▶ **What you are asked to do**:
The required output is all lines below that contain the word "computer".

[Saved data entries]
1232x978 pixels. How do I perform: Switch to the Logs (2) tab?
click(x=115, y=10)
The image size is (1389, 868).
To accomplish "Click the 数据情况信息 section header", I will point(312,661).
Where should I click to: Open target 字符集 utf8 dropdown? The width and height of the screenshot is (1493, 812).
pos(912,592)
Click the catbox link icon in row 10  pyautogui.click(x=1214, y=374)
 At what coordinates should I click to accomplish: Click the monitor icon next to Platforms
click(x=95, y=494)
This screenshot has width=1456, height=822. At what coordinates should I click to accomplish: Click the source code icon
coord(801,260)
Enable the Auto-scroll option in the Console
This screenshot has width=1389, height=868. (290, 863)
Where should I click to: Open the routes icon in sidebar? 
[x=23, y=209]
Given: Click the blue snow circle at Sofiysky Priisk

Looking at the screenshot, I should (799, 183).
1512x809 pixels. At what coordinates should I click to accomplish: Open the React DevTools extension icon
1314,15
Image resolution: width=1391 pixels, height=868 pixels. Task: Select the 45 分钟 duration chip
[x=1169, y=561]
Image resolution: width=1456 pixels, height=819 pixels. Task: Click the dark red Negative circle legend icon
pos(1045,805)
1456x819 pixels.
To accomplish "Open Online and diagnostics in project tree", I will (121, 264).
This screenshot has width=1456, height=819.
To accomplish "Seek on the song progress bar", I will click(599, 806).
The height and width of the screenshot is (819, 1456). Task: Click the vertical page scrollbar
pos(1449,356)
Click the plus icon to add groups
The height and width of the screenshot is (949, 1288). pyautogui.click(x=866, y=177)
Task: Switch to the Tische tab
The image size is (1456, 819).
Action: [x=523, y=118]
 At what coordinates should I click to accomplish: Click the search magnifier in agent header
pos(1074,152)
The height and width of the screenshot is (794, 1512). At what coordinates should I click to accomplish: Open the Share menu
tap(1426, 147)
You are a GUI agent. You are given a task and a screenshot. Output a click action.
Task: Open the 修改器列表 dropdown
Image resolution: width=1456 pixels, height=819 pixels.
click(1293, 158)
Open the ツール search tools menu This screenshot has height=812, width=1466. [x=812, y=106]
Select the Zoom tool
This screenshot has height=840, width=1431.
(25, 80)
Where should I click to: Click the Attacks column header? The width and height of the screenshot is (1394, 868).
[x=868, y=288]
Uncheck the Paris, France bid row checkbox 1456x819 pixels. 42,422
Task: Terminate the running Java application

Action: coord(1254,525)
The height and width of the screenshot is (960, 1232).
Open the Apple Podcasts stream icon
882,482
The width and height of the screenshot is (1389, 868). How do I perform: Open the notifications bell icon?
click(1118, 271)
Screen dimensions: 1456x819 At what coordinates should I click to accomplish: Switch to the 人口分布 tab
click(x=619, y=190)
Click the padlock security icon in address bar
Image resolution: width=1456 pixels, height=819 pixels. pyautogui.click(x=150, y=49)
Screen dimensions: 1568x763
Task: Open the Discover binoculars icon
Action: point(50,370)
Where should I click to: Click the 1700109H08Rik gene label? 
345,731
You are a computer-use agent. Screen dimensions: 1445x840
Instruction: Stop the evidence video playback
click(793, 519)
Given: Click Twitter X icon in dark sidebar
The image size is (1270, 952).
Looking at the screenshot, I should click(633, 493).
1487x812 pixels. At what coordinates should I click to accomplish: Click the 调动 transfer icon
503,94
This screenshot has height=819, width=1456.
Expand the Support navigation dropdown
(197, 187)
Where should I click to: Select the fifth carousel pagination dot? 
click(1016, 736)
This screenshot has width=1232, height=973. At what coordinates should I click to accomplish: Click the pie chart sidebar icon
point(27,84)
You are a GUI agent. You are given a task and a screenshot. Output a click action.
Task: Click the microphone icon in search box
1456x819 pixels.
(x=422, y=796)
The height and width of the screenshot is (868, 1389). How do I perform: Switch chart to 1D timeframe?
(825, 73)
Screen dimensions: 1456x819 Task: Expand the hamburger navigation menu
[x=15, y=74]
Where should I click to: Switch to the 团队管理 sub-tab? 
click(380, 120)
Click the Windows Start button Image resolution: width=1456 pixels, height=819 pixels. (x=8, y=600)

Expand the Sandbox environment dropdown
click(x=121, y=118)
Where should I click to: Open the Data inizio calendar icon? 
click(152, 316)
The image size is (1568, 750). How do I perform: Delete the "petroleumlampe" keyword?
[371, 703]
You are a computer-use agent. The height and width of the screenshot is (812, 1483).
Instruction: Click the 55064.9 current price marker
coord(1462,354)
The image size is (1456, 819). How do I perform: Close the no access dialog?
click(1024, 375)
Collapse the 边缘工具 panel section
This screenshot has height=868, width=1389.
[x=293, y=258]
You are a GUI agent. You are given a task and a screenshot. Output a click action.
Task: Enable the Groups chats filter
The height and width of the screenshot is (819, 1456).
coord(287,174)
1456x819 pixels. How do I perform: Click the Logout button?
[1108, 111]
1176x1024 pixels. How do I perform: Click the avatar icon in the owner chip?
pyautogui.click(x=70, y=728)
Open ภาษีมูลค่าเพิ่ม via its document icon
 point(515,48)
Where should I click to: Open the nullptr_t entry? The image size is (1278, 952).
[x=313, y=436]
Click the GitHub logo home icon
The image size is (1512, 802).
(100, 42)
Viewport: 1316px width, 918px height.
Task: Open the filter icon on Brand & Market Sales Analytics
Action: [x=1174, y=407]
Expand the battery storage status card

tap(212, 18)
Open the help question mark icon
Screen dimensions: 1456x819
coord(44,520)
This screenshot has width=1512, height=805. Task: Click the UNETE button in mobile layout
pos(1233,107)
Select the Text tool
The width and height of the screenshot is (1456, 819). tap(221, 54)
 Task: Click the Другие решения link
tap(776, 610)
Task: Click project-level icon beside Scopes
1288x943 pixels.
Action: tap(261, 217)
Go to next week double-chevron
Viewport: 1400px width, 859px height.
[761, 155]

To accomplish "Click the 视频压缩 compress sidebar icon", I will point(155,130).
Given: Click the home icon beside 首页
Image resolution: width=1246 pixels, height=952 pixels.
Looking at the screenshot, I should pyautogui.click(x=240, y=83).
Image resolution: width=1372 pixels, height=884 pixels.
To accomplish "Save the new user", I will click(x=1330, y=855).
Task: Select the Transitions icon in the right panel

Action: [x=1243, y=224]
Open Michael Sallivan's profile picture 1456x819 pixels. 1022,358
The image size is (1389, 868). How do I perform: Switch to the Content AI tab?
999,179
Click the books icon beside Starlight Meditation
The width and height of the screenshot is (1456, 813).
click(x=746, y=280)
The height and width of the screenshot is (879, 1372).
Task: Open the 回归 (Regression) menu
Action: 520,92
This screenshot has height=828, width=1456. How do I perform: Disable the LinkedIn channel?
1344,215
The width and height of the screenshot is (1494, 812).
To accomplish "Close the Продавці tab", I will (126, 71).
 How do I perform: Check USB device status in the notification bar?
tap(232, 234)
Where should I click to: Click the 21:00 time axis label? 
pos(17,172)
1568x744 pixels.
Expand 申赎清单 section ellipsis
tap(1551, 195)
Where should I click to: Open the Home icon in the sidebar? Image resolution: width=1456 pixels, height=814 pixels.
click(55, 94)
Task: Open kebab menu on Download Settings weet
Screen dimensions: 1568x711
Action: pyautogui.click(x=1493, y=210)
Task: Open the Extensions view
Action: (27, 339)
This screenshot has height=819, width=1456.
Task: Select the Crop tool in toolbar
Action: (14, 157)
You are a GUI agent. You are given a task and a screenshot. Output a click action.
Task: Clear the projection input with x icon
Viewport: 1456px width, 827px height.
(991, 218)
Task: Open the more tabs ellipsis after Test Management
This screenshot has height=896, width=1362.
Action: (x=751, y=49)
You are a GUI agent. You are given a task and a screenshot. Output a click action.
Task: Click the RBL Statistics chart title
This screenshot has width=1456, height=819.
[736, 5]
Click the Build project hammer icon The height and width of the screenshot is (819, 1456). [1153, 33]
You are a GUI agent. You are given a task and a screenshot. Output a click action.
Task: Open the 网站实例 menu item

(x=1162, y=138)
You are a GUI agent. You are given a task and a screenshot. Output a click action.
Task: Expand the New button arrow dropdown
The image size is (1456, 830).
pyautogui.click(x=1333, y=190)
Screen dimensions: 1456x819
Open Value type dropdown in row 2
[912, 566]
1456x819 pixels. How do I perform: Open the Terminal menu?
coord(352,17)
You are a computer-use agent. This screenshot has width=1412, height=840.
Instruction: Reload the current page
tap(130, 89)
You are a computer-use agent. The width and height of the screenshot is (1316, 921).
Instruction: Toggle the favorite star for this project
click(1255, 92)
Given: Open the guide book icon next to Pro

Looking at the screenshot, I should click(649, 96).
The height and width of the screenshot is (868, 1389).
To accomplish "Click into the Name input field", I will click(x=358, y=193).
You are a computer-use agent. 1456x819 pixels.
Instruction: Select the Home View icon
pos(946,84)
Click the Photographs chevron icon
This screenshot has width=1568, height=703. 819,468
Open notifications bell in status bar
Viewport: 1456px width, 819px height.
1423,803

▶ **Your solution**:
You are a computer-use agent. Screen dimensions: 1445x840
You are a computer-use agent. The height and width of the screenshot is (812, 1483).
You are a computer-use agent. This screenshot has width=1412, height=840.
You are a computer-use agent. The width and height of the screenshot is (1316, 921).
You are a computer-use agent. 1456x819 pixels.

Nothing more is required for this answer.